Instructions
a: In the text about Fanny Appleton, where was she seated when a match or lighted paper caught her dress?
b: Extend the text about Fanny Appleton by continuing it from its final sentence.

Top of Document text

Art of the Day: Fanny Appleton

We were struck by this exceptionally beautiful picture of the young Frances Appleton (reprinted this weekend in the New York Times) who would, some years later, marry the most popular poet of the time, Henry Wadsworth Longfellow. She would shortly die young, in an unexpected, sudden and truly awful fashion, a reminder, if one needs it in this pandemic era, to cherish every moment.

From the Boston Daily Advertiser, July 11, 1861.

“A sad accident,which proved fatal yesterday forenoon, befell Mrs. FANNY LONGFELLOW, wife of Prof. HENRY W. LONGFELLOW, at their residence in Cambridge, on Tuesday afternoon. While seated at her library table, making seals for the entertainment of her two youngest children, a match or piece of lighted paper caught her dress, and she was in a moment enveloped in flames.

Bottom of Document text
Top of Dataset records

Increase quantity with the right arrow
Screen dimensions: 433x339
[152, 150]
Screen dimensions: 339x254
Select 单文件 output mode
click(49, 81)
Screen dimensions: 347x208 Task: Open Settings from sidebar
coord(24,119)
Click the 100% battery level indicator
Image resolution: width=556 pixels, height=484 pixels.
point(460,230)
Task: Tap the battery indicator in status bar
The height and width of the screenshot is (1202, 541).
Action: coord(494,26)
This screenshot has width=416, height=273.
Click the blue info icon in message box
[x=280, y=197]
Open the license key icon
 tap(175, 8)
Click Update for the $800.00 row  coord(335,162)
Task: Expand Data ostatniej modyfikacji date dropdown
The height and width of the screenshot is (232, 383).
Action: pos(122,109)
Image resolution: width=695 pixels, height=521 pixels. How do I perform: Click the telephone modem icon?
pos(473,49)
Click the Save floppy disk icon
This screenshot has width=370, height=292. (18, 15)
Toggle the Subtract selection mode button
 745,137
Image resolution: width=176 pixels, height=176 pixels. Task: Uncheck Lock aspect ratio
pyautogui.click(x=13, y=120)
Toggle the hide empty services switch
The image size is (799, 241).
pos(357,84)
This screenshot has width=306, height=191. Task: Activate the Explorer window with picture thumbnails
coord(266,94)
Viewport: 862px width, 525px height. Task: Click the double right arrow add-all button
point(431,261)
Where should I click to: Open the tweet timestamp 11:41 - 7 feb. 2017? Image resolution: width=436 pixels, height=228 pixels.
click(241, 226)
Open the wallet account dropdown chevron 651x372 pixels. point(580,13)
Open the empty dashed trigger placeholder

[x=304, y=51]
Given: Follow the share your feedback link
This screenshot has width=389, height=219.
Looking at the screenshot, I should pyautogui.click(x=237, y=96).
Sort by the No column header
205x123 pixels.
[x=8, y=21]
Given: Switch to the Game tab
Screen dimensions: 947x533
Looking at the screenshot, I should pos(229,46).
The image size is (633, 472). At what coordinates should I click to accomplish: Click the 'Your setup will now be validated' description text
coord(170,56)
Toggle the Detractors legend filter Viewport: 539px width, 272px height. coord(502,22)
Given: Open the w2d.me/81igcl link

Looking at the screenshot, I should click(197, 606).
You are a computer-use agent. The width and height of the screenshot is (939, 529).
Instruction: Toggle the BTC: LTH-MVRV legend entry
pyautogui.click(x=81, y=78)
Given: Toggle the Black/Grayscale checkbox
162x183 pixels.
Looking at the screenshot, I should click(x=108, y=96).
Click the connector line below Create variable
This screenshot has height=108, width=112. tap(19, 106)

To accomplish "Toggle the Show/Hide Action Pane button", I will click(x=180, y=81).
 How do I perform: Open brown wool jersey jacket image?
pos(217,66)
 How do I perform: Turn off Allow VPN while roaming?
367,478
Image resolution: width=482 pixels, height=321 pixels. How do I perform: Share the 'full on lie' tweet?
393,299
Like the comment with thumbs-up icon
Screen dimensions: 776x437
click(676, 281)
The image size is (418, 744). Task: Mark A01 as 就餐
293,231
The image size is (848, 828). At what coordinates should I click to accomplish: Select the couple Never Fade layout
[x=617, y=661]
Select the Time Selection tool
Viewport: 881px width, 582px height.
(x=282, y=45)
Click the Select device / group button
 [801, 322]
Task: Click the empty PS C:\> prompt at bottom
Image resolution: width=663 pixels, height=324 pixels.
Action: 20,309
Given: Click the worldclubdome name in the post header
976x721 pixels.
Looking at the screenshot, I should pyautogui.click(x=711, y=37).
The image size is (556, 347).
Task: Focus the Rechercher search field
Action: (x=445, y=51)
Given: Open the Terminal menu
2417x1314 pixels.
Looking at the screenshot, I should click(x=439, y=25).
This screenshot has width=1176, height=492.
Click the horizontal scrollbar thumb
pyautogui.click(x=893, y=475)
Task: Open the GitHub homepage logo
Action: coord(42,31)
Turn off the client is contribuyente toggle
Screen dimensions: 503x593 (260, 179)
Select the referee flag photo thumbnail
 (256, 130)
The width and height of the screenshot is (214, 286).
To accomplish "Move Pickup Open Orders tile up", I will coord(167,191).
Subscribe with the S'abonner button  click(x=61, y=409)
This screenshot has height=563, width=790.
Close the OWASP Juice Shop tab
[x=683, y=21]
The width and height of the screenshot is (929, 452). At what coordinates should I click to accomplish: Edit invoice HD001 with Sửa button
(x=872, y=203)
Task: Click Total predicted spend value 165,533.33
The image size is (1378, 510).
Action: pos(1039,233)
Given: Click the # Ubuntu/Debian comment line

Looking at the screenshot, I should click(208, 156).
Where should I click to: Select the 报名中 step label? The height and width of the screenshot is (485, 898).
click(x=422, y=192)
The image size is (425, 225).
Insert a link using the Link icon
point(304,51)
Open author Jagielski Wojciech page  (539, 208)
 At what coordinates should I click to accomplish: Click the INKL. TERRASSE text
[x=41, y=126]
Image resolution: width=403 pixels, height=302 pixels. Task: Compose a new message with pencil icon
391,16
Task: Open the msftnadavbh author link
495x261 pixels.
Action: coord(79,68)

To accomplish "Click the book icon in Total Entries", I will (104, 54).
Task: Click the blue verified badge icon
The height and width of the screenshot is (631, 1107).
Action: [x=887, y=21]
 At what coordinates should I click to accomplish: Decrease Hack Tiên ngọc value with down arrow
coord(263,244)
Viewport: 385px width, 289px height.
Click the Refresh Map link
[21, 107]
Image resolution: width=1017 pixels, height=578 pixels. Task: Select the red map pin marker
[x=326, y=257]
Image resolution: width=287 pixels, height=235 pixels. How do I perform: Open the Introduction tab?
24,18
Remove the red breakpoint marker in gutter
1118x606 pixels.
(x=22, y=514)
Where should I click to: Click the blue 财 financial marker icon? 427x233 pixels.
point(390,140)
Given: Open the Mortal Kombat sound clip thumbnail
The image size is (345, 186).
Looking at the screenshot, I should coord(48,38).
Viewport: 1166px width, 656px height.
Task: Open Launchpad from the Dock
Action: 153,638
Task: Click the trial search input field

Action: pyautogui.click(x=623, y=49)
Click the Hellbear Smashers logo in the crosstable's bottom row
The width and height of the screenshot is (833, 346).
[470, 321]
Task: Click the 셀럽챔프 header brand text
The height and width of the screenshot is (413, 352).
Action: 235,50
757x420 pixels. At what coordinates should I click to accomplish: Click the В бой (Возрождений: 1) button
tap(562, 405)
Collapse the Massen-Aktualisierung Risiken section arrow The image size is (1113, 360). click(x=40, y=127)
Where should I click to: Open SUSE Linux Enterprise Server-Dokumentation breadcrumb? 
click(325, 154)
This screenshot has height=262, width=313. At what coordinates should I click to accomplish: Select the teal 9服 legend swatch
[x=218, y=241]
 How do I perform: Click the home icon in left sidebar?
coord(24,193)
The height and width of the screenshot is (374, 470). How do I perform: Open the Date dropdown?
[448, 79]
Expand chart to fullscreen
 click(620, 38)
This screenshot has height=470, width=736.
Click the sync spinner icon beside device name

Bottom of Dataset records

Task-by-task answers
a: At her library table.

b:
“Prof. LONGFELLOW, who was in his study, ran to her assistance, and succeeded in extinguishing the flames, with considerable injury to himself, but too late for the rescue of her life. Drs. WYMAN and JOHNSON, of Cambridge, and HENRY J. BIGELOW, of this city, were summoned, and did all that surgical skill could do….

“Mrs. LONGFELLOW rallied a little, but at 11 o’clock she was forever released from suffering. Mrs. LONGFELLOW was a gifted and accomplished lady, the daughter of Hon. NATHAN APPLETON. She leaves five children to mourn, with their father, their common loss. Prof. LONGFELLOW’s injuries, though serious, are not of a dangerous kind.”